TUTORIAL: DRAWING AN ANGLE BRACKET

In this tutorial, we will draw the part shown below. This is an angle bracket, with a radiused inside corner and a gusset. Both legs of the angle, and the gusset, are the same thickness. There are two equal-diameter mounting holes placed symmetrically on one of the legs.

When we first run SolveSpace, we will begin with an empty part. Initially, our view of the part will be oriented onto the XY plane; the label for that plane is displayed at the bottom left of the screen (#XY, in dark grey). The axes are also indicated by the three colored arrows at the bottom left; the X, Y, and Z axes are drawn in red, green, and blue respectively.

When we hover the mouse over any entity, constraint, or other object in the sketch, that object will appear highlighted in yellow. For example, the XY plane, which is drawn as a dashed square, will appear highlighted when we hover the mouse over it. The YZ and ZX planes initially look like dashed lines, because they are being viewed on edge; but they still appear highlighted in yellow when we hold the mouse over them. It is similarly possible to highlight the X, Y, and Z axes (which are drawn as arrows), or the origin (which like all points is drawn as a green square).

To rotate our view of the part, click and drag with the center button (or the wheel) of the mouse. To pan, click and drag with the right mouse button. To zoom, use the mouse wheel, or choose View → Zoom In or Out.

Initially, we are sketching in the XY plane. After rotating the view by center-dragging, we could try to drag the view back to the XY plane, but it would be almost impossible to get it exactly correct. To return the view to the XY plane (so that our view is parallel to the XY plane, and centered at the origin), choose View → Align View to Workplane, or press W, or choose the equivalent button from the toolbar. (The toolbar button for "Align View to Workplane" is at the bottom right. To learn what a button on the toolbar does, hover the mouse over it; a tool tip will be displayed.)

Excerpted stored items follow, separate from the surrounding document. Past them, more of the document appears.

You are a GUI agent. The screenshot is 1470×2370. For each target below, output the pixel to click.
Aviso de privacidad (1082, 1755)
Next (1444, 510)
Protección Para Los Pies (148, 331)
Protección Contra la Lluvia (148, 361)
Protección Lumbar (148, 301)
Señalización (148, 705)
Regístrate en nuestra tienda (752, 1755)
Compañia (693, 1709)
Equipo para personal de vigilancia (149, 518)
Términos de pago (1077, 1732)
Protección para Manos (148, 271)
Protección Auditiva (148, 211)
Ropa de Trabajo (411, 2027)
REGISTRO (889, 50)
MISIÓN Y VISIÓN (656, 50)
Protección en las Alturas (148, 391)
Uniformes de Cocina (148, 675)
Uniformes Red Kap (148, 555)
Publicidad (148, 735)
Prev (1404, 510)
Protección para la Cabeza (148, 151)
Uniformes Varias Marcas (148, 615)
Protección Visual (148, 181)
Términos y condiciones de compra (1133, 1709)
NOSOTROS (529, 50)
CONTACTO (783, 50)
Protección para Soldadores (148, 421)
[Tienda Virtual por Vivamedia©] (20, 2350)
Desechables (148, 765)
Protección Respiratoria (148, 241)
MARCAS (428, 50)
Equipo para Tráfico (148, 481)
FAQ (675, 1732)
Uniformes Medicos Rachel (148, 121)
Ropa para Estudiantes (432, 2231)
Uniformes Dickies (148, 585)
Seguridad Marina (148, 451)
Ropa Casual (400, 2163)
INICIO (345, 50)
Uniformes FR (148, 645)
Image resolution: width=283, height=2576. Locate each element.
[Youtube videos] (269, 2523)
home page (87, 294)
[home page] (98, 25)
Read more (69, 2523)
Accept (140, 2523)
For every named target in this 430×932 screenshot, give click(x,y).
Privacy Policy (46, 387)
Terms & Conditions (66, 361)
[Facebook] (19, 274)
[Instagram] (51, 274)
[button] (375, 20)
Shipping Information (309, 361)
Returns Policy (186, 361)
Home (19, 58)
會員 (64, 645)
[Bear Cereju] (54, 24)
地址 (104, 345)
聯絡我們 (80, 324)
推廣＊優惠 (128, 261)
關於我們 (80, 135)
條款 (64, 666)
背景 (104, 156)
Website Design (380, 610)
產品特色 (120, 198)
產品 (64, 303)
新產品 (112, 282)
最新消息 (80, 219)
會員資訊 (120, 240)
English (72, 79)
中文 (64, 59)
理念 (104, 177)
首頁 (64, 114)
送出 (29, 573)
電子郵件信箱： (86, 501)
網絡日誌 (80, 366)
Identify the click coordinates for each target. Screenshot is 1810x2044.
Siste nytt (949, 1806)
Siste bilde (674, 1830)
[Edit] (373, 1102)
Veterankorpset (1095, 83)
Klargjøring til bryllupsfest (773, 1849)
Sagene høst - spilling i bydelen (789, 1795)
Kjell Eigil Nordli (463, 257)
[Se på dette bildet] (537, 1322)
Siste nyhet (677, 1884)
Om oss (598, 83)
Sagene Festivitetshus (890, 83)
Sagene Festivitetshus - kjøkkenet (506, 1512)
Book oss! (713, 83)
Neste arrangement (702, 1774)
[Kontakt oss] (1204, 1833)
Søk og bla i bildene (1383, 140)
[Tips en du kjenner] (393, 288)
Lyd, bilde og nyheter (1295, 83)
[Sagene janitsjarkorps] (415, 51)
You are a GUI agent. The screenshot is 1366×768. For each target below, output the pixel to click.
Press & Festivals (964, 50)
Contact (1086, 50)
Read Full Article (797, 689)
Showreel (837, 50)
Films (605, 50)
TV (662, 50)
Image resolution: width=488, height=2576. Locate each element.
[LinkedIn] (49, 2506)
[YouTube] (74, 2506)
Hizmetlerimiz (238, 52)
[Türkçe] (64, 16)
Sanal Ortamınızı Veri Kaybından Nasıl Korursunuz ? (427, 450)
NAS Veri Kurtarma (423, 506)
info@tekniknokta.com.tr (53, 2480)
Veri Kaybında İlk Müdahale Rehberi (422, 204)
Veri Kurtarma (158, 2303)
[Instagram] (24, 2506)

We will construct this part by drawing the 2d cross-section of the angle, and extruding it to form the angle. We will then add the gusset using a Boolean union, and cut the mounting holes using a Boolean difference.

So to start, we must sketch the profile of the angle. This is made from line segments, plus one arc (for the radiused inside corner). We will start with the line segments; so choose Sketch → Line Segment, or the equivalent button from the toolbar. Then move the mouse pointer somewhere close to the vertical axis, but not exactly on top of it, so that nothing is highlighted. (By starting a line when something is highlighted, we can insert certain types of constraints automatically. But we don't want to do that now.)

To start the line, left-click. To end the line, left click again. A new line segment will automatically be created, that shares an endpoint with the old line segment. As we draw, SolveSpace will warn us that the profile is not yet a closed contour.

Before left-clicking the last time, place the mouse over the first point of the first line that we drew. That point will appear highlighted in yellow. When we click, the endpoint of the line segment we were drawing will snap to that point, forming a closed contour, and we will stop drawing. (It would also be possible to stop drawing by pressing Escape, or by right-clicking. But here, we wanted to draw until we had a complete closed contour.)

The profile now consists of six line segments, that join at six endpoints. We can move any of these endpoints by left-dragging with the mouse, and the contour will remain closed. The "not closed contour" message has disappeared, and the area inside the contour is shaded in very dark blue.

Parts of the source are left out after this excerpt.